The NSW Greens has announced it will commit to expunging criminal convictions for cannabis possessions as part its support of legalising the drug.

There have been over 25,000 recorded criminal incidents involving cannabis possession in NSW in the last two years, and Greens MLC David Shoebridge says these convictions create an unjust stigma.

“Tens of thousands of people in NSW alone are living with the legacy of a criminal conviction for possessing a substance that is legal in many different countries around the world,” he told PEDESTRIAN.TV.

The NSW Greens’ ambitious plan would see all cannabis use and possession decriminalised, before expunging all past criminal records and convictions related to cannabis possession. Anyone in prison for cannabis possession would also be released immediately.
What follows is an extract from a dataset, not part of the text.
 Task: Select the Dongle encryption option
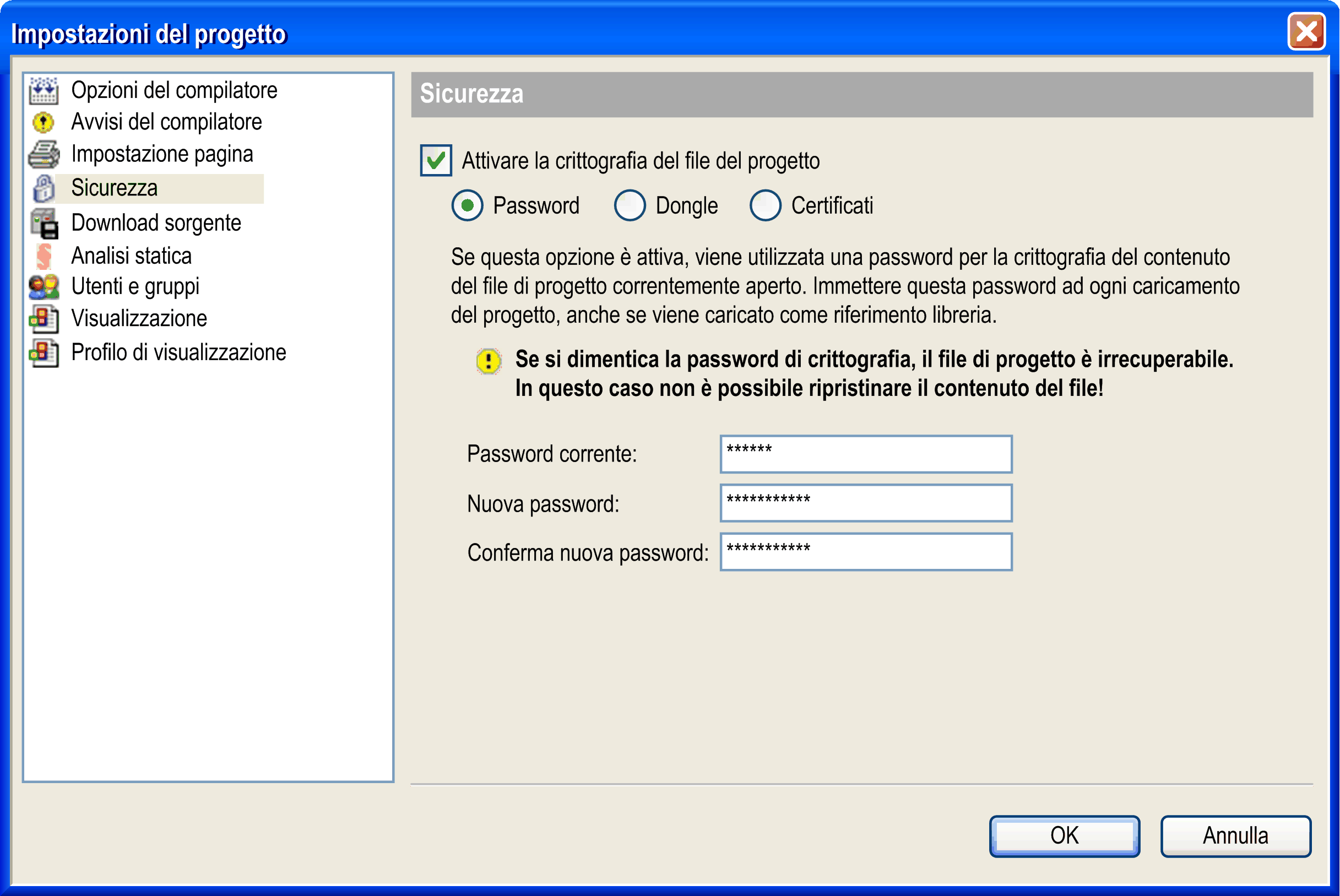point(630,206)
By amending the Criminal Records Act 1991 – which allows people in NSW to apply to have certain historical convictions expunged based on injustice of past laws – the Greens hope to open the door for people to apply to have cannabis possession convictions erased. Those with convictions will be able to apply via the NSW Justice Department. 

The Greens’ plan would inject $1 million in funding over three years to NSW Community Centres to aid those seeking to have their conviction erased.

Over 40,000 people in NSW have been convicted of a cannabis possession offence in the last 10 years. These convictions can have lasting affects on a person’s ability to find housing or employment, and a criminal record can make travel, loans, and insurance a nightmare.

“Erasing these convictions will remove this unjust stigma,” said Shoebridge.

Earlier this week the NSW Greens also proposed a De-Incarceration Commission, chaired by a First Nations judge, to release First Nations people held in jail for non violent offences.